The first breath a human ever took was the breath of life from God, as witnessed in Genesis 2:7. Then the Lord God formed the man from the dust of the ground. He breathed the breath of life into the man’s nostrils, and the man became a living person.

Breathing is part of our automatic, involuntary survival practices; ways our bodies function whether we are awake or asleep, conscious or unconscious. There are ways to voluntarily control our breathing. Here are a few examples: pursed lip breathing; diaphragmatic breathing; equal breathing; deep breathing; box or square breathing. These various approaches to voluntary breathing involve ways to use our breathing to focus our minds, calm our anxieties, relax our stressed or tense bodies, or involve our whole body in self-care.

Breathing is essential to living. When we stop breathing, our lives are at risk. As an asthmatic, I’ve been more aware of my breath than many other people who do not have breathing problems. When wheezy, I do not get enough oxygen into my body, I get light-headed, and my health is easily compromised. During the COVID-19 pandemic, I knew I was a candidate with “underlying conditions,” a person who was especially vulnerable to this disease that attacks the respiratory system.

Every morning, one of my regular activities is to sit quietly in a comfortable chair, put my feet up, allow my two siamese kitties, Tus and Tak to come nestle themselves on my lap and fall asleep, as I simple sit quietly and breathe.

I breathe as I pray. I view prayer as breathing. As we inhale, we receive God’s breath of life into our bodies and souls. As we exhale, we offer to God our souls and lives. As I breathe, I pray Jesus prayer found in John 15:4, “Abide in me, and I in you.” I pray this prayer as two full breaths: Abide (inhale), in me (exhale), and I (inhale) in you (exhale).

There are many examples of what is known as breath prayer, or prayers that are offered to God in rhythm with our breathing.
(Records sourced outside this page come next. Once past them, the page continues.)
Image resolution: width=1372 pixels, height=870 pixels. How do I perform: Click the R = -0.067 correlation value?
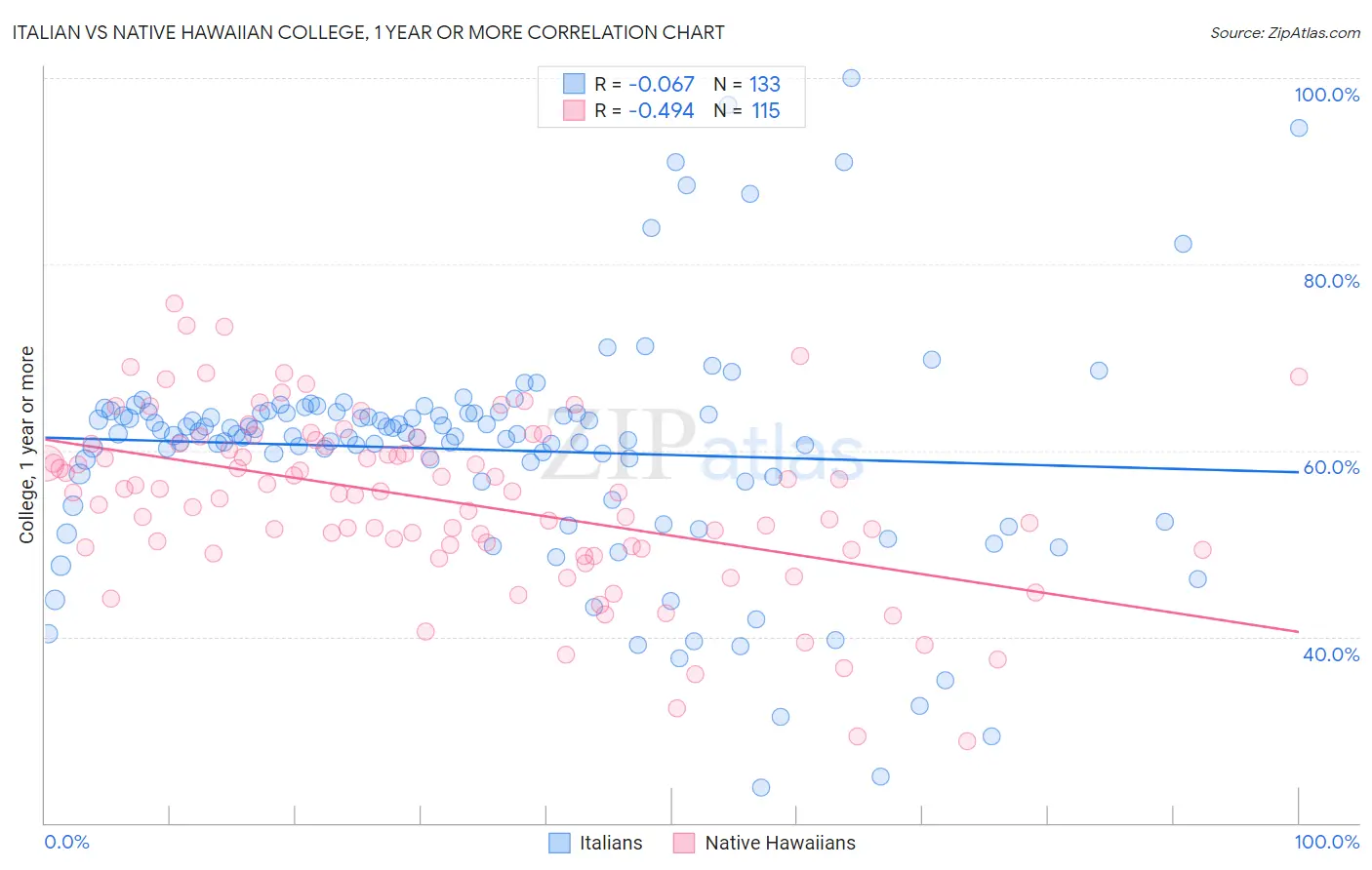[645, 84]
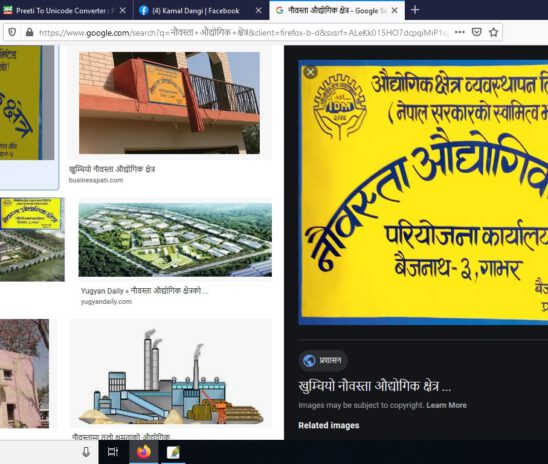Screen dimensions: 548x464
Task: Click Firefox icon in the taskbar
Action: (144, 452)
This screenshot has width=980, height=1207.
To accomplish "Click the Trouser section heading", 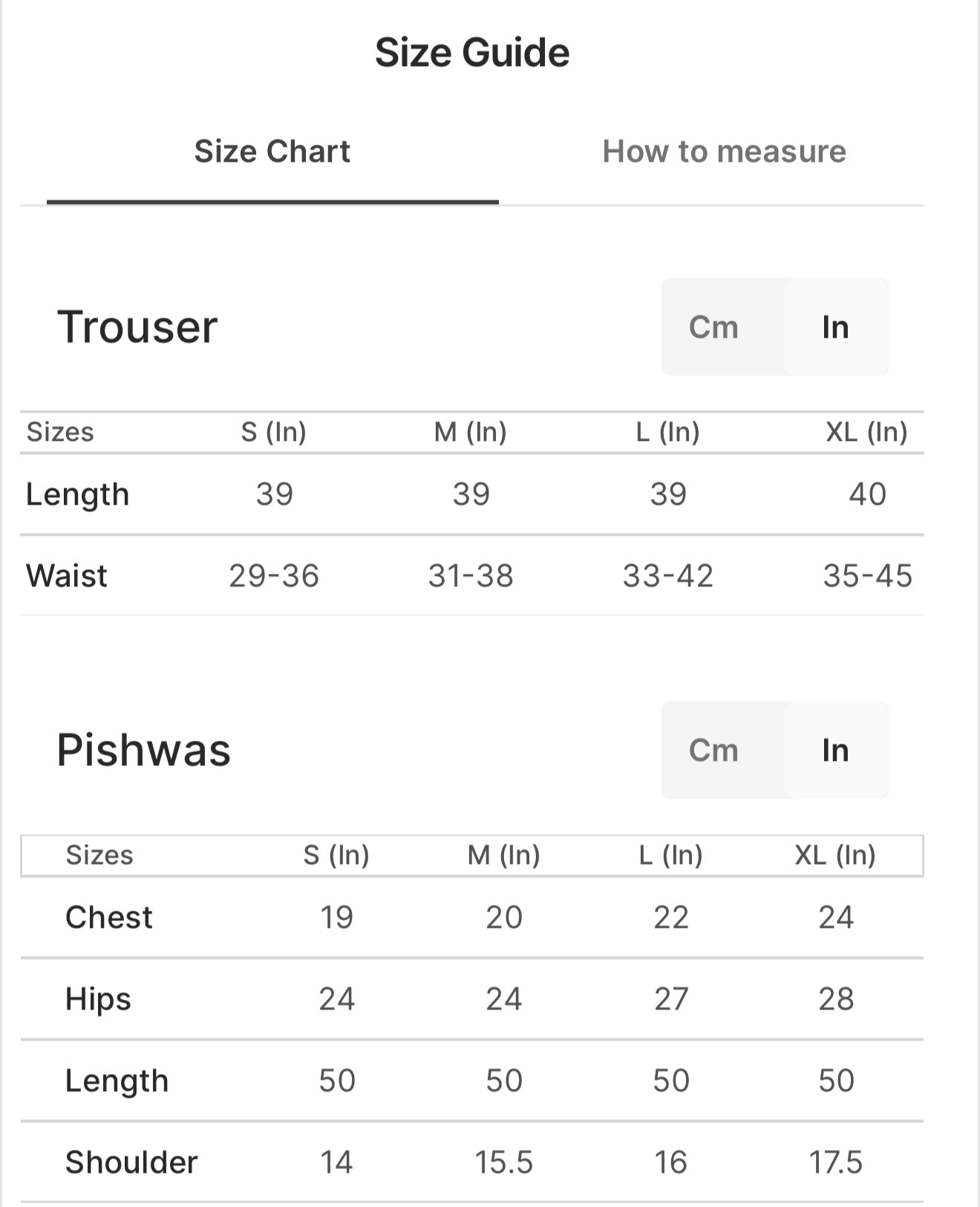I will click(x=137, y=327).
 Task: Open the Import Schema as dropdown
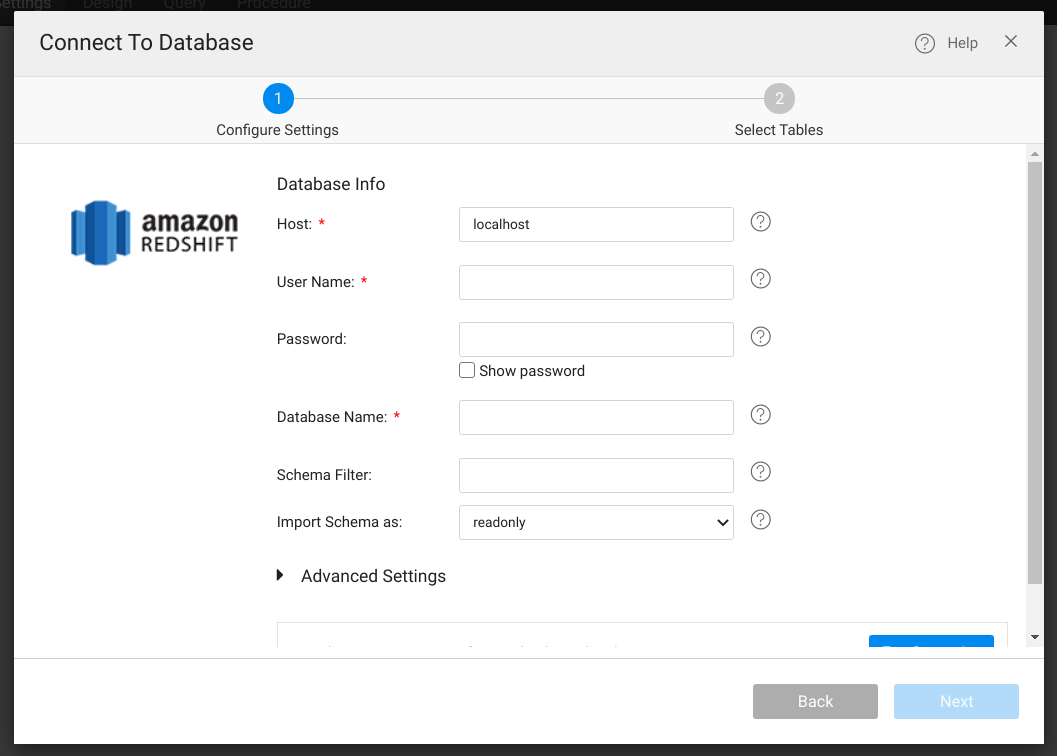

I am grateful to live so close to the Pacific Ocean, just a few blocks away. Every time I open a window in my home or in my pastor’s study in the church building, I breath in cool, refreshing air coming in off the ocean. I love going outside to listen to the song of the sea, and breath in the fresh ocean air. I love the lyrics to the song “Great are you Lord”: It’s your breath in our lungs, so we pour out our praise, we pour out our praise! A Trappist monk once told me that prayer is as vital to our spirit as breath is to our body.